Les personnes souffrant de polyarthrite rhumatoïde doivent donc souvent s’absenter du travail ou encore faire du « présentéisme »; elles se sentent isolées et leur condition n’est pas très bien comprise par leurs collègues ou encore leurs supérieurs. Malheureusement, 20 % des personnes atteintes par la maladie arrêtent de travailler dans les 5 ans suivant leur diagnostic.
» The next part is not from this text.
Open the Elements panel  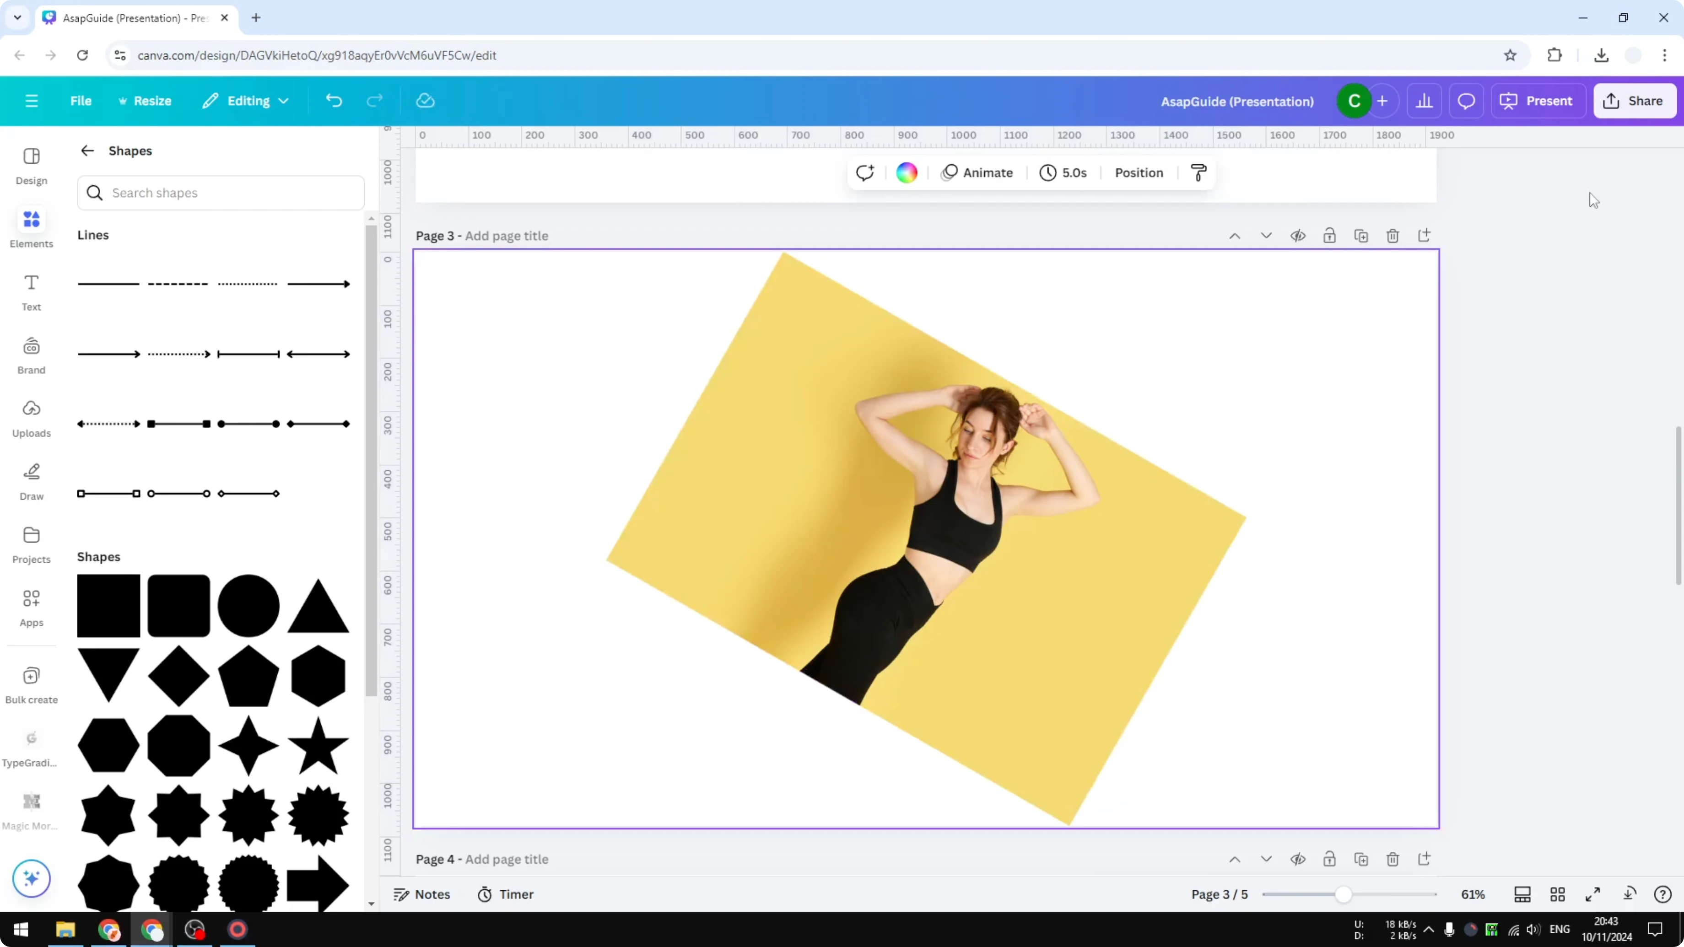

L’approche de traitement aujourd’hui est plus globale, travaillant en prévention et dans toutes les sphères de la vie de la personne atteinte afin d’essayer de la garder en poste le plus longtemps possible. Les gens aux prises avec la polyarthrite rhumatoïde ont donc besoin d’un soutien et d’un accompagnement, au travail comme à la maison –étant donné qu’occuper un emploi de ne se produit pas dans un contexte isolé.
Une bonne prise en charge sera donc non seulement médicale, mais inclura aussi un support de l’employeur (avec des accommodements possibles comme la réduction des heures de travail ou des congés ponctuels), un ajustement des attentes à la maison ainsi que la participation de tous les membres de la famille aux tâches quotidiennes, du temps de repos pour la personne atteinte et même un bon suivi psychologique. Souffrir d’arthrite affecte en effet l’humeur et peut avoir des répercussions sur la santé mentale; 40 % des personnes atteintes de polyarthrite rhumatoïde ont vécu au moins un épisode dépressif.
Il y a heureusement de nombreux exemples positifs et inspirants de personnes atteintes d’arthrite, comme Nathalie Lambert! Malgré les défis reliés à la condition, retrouver un certain équilibre est possible et il ne faut jamais perdre espoir.